More than 300 seniors raised $9,400 for the Class Pride Gift campaign at Lawrenceville, representing an extraordinary 163 percent increase from last year’s total. At Westminster Choir College, 56 percent of the class participated, raising $1,200, which was subsequently matched, dollar-for-dollar, by an anonymous donor, for a total of $2,400.

The Class Pride Gift is a long-standing tradition in which graduating seniors unite to actively invest in the future of Rider by making their first gift back to the University. As part of the campaigns, students have the option of contributing toward the selected class gift, the Rider Fund/Westminster Fund or the Rider Scholarship Fund/Westminster Scholarship Fund.

“The whole point is to educate graduating seniors on the importance of giving back every year and showing their support for Rider,” explained Mary Workman, assistant director of Annual Giving.

Workman said this year’s campaign at Lawrenceville was widely successful for a number of reasons. Student “buy-in” was higher because they had voted for their class gift and in turn, felt more ownership to the campaign. In the fall, Lawrenceville seniors voted to support a new information kiosk for the front of the Bart Luedeke Center that will provide an easily visible communication resource for campus and student activity announcements.

“In addition to mailings and Phonathon, we also had strong peer-to-peer interaction,” Workman said. “Under the leadership of senior class president Briana Celano, senior volunteers promoted the class campaign to friends.”

Celano said the student volunteers also requested donations from family members of graduates and relied on word of mouth to build buzz about the campaign.

“This year’s graduating class was the largest Rider has seen,” she said. “There was never a doubt in my mind that my peers would not only reach every expectation, but exceed them.”

Meanwhile, graduating seniors on the Princeton campus voted to support a memorial garden and bench in honor of students who passed away while they were enrolled at Westminster Choir College. Kate Wadley, associate director of Annual Giving, said this was the first full year for a Class Pride Gift campaign at Westminster. The matching gift helped to complete the funding of the project, and was also used toward the senior banquet.

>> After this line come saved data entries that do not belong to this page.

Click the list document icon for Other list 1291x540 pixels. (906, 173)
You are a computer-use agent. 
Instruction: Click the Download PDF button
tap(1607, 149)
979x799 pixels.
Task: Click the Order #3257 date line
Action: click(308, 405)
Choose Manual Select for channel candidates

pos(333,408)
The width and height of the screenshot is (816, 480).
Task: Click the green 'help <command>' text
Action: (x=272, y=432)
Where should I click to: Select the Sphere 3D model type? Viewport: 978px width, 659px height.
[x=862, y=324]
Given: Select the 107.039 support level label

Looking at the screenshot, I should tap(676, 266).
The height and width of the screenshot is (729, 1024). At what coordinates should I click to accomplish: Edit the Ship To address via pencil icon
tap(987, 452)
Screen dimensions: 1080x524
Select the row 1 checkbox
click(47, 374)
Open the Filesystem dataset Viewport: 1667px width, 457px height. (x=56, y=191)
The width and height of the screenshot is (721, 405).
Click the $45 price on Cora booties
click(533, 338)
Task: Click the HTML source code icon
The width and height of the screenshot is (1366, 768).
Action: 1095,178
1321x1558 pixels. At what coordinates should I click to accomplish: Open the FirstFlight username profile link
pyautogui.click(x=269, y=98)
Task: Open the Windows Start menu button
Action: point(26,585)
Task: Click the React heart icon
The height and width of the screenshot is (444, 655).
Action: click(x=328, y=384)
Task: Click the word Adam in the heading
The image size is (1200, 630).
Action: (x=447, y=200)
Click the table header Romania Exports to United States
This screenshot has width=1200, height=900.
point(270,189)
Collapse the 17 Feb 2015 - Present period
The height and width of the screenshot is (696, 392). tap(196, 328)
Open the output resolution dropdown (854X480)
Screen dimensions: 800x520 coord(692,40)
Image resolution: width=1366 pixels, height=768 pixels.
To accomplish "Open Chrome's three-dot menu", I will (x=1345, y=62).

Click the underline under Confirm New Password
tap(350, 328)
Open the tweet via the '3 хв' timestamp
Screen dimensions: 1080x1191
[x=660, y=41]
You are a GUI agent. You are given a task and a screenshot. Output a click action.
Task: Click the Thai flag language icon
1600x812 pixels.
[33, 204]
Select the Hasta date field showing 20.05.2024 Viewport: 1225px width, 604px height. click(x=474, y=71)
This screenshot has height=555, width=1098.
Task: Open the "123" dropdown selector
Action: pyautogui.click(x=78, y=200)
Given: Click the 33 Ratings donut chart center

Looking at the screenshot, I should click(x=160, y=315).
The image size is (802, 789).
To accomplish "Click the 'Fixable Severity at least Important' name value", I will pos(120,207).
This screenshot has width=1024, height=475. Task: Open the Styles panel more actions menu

“Because of the matching gift, this class was really driven to succeed,” said Wadley, who applauded senior class president Derrick Goff for his leadership. “Participation was their main goal, and we hope this will encourage them to continue to remain engaged in the years to come.”

The bench was installed prior to the Westminster Commencement and Westminster Alumni Reunions, with a dedication ceremony held on May 13. This summer, a garden will be planted around the bench.

“The bench adds another reflective space on campus and helps us remember those who passed away,” Wadley explained. “This successful campaign sets the bar for other classes to reach.”